[Begin TEXT PROVIDED]

I truly believe that artists will always create, writers will always write, painters will always paint, whether they are paid or not. And I truly believe that they are more true to their selves when they are not getting paid, because then it's not a job, it's a calling.

There is one thing to be said about money though. It can afford an artist the luxury to concentrate on his art, instead of worrying about everyday life. It also probably makes him compromise this art, even just a little, to ensure getting paid again.
I find the problem with money (and you've illustrated it well) is that it's all too easy for it to take control. You start out with good intentions but then you're talking to a detestable ten-percenter in some restaurant where you'd never eat normally, drinking expensive water and listening to some drone go on about potential markets and numbers as though it's actually interesting. Then you're slanting your work because you need to get into the YA market (I hate that classification with a passion. The most insulting two letters in the English language today). Then you're on some talk show answering the questions of some dead-eyed insipid creature with too much make-up and too little brain. Before long you're extremely rich and living in some mansion with an indoor swimming pool and a brainless ex-playboy model who only thinks about sex and pleasuring you in...hang on!

[End TEXT PROVIDED]

* [REQUIRED TASKS]:
1. In the comment on artists and money, replace "expensive water" with "sparkling water" and write out the passage that begins at the words "I find the problem" and stops after "you in...hang on!".
2. Please decide whether each statement agrees with the comment on artists and money, and back each yes or no with the deciding words from the comment.
(a) Artists are more true to themselves when they are not paid.
(b) Money can let an artist concentrate on art instead of everyday life.
(c) The writer likes the YA classification.

[Begin MATERIAL SHOWN]

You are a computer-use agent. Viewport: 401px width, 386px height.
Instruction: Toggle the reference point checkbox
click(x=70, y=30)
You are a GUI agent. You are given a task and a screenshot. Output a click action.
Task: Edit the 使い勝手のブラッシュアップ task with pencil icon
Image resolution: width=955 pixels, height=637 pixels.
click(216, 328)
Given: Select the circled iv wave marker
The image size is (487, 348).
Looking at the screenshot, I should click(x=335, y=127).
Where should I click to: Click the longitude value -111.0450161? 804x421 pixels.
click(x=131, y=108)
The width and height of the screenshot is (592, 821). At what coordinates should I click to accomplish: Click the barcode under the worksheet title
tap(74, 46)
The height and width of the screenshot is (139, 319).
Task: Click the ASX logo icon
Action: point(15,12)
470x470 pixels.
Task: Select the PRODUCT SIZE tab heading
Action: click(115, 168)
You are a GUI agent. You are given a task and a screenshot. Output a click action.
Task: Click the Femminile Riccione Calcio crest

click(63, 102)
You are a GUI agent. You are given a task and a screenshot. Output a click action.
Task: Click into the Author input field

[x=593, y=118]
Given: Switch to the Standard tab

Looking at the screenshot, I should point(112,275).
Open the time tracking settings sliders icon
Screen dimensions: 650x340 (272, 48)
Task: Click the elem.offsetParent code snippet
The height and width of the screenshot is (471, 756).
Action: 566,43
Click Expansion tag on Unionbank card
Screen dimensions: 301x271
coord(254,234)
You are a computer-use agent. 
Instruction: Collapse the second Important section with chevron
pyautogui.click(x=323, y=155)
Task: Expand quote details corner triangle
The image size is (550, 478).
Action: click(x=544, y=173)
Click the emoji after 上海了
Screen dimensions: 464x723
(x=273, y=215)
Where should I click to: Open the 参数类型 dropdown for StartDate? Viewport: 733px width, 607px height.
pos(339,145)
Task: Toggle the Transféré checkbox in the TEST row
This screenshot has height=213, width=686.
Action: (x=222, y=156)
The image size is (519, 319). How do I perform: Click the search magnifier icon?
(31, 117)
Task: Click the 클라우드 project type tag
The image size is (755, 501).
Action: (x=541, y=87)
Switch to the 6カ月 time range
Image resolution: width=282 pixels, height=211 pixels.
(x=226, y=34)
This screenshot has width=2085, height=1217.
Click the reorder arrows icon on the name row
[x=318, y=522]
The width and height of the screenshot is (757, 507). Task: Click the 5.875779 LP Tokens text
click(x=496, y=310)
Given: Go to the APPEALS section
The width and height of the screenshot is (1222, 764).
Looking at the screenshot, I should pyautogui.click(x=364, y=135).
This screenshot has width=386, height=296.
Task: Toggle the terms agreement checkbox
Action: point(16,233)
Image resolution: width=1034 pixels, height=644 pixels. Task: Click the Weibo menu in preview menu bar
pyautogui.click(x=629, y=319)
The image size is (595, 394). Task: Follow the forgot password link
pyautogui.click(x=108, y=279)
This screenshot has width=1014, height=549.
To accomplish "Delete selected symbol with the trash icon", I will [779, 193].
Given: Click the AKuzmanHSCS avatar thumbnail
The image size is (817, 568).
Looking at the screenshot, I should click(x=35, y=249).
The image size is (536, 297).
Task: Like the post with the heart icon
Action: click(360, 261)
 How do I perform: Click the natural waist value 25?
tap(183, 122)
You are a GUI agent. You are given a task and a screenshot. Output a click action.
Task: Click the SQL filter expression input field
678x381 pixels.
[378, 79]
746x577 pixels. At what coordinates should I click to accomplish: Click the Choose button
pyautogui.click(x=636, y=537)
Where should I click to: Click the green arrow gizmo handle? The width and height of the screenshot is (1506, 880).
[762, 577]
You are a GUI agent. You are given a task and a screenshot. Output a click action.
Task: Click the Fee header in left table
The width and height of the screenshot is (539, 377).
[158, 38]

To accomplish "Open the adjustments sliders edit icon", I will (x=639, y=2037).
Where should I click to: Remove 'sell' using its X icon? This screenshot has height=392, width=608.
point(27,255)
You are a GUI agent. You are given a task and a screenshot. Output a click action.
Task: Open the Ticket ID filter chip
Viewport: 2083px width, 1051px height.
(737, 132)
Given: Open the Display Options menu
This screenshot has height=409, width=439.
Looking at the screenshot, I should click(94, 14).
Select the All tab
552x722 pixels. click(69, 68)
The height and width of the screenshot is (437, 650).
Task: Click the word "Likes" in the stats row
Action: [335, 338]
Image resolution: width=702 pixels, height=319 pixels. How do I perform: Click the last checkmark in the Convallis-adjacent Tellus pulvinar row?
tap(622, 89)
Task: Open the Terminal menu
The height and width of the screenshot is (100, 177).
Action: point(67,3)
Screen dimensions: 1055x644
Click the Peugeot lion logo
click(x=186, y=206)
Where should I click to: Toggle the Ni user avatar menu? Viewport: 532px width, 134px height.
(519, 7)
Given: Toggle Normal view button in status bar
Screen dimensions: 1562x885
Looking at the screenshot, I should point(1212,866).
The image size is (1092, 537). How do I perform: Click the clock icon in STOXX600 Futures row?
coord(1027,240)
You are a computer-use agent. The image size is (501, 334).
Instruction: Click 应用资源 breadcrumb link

[End MATERIAL SHOWN]

* [TASK-BY-TASK SOLUTIONS]:
1.
I find the problem with money (and you've illustrated it well) is that it's all too easy for it to take control. You start out with good intentions but then you're talking to a detestable ten-percenter in some restaurant where you'd never eat normally, drinking sparkling water and listening to some drone go on about potential markets and numbers as though it's actually interesting. Then you're slanting your work because you need to get into the YA market (I hate that classification with a passion. The most insulting two letters in the English language today). Then you're on some talk show answering the questions of some dead-eyed insipid creature with too much make-up and too little brain. Before long you're extremely rich and living in some mansion with an indoor swimming pool and a brainless ex-playboy model who only thinks about sex and pleasuring you in...hang on!

2.
(a) Yes: "they are more true to their selves when they are not getting paid"
(b) Yes: "It can afford an artist the luxury to concentrate on his art, instead of worrying about everyday life."
(c) No: "I hate that classification with a passion."